▶ [Provided entries]

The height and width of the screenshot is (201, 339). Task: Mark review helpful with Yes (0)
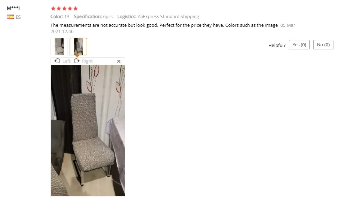tap(299, 45)
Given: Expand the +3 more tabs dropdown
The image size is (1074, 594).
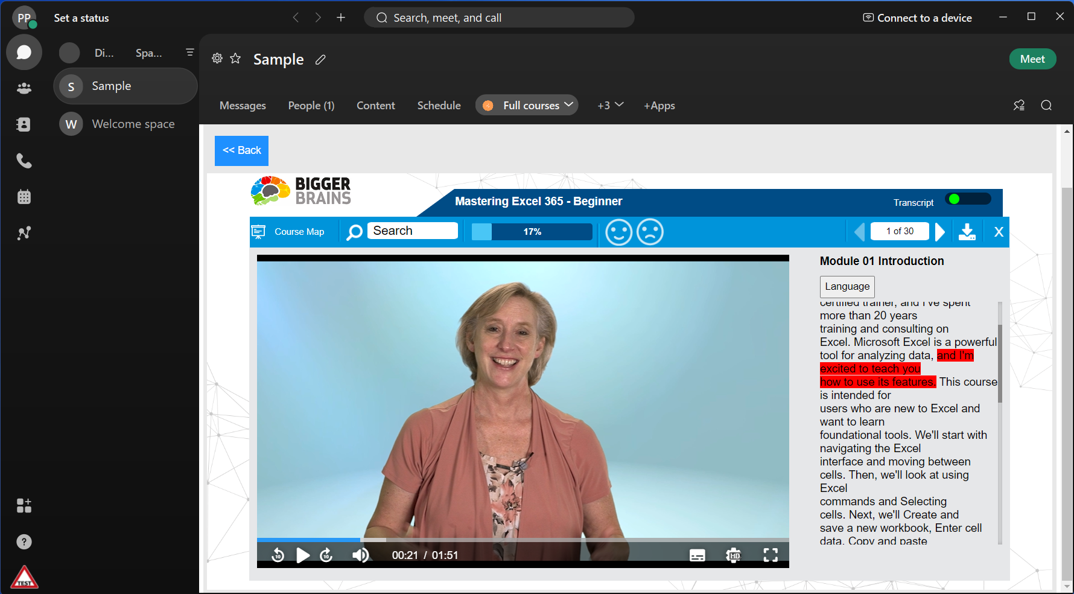Looking at the screenshot, I should (611, 105).
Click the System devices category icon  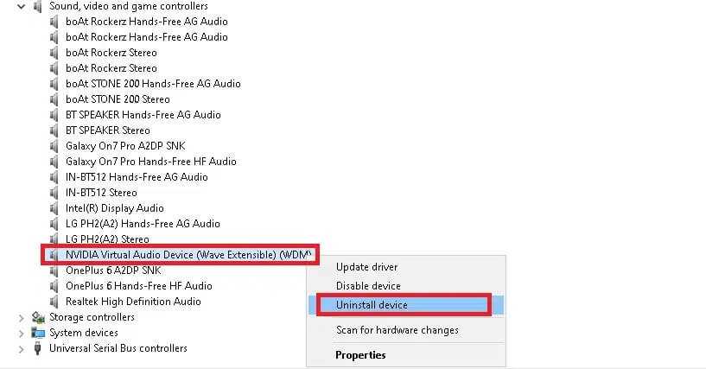(38, 333)
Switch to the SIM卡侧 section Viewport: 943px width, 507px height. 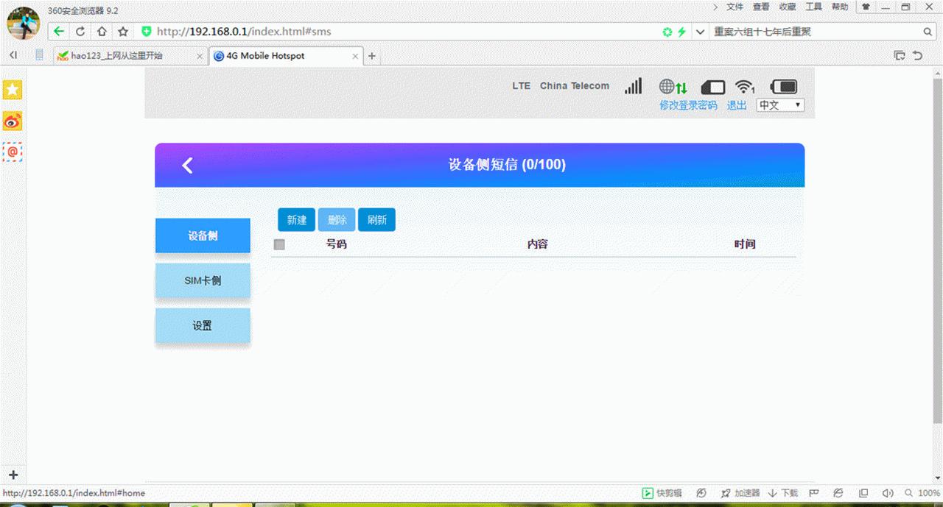203,280
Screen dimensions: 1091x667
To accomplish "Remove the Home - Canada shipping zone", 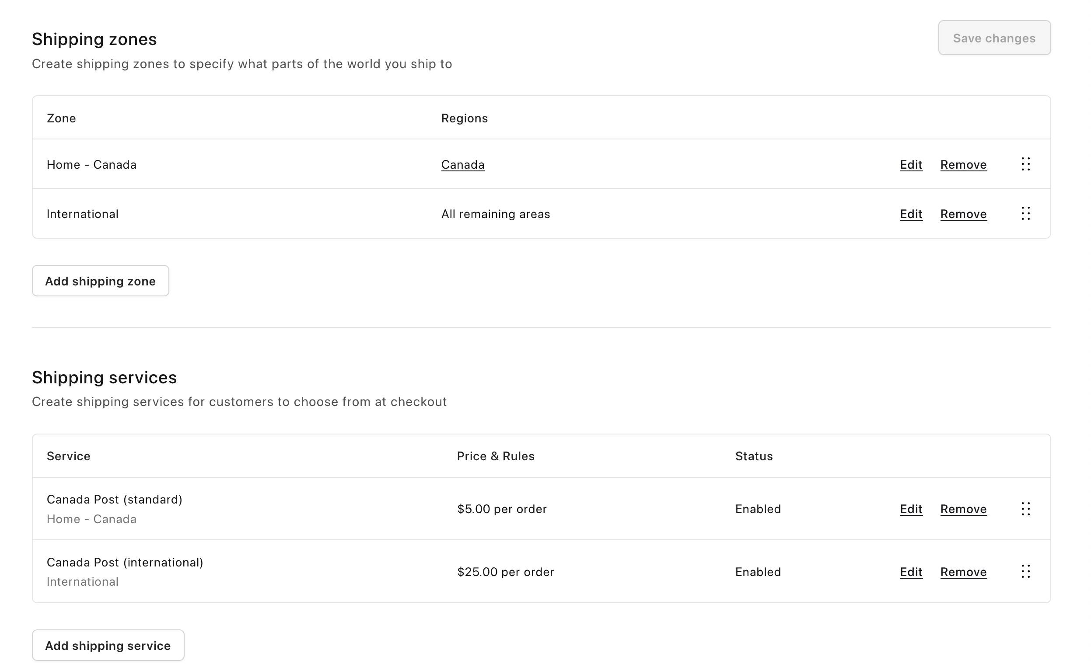I will (x=963, y=165).
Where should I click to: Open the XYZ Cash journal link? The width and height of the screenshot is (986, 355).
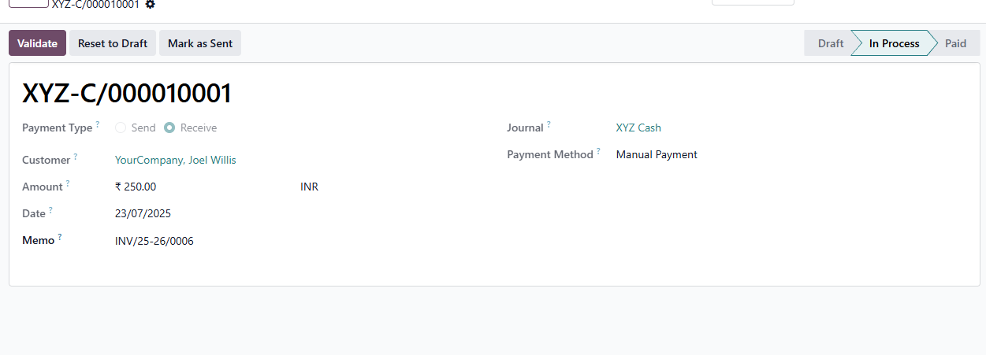[x=638, y=128]
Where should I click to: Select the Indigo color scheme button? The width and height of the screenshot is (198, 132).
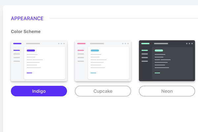(x=39, y=91)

▶ [Problem]
Leave out every picture and copy verbatim the lines running from the line containing "Where should I click to: Select" through the final line of the data.

▶ [Output of the exercise]
Where should I click to: Select the Indigo color scheme button? The width and height of the screenshot is (198, 132).
(x=39, y=91)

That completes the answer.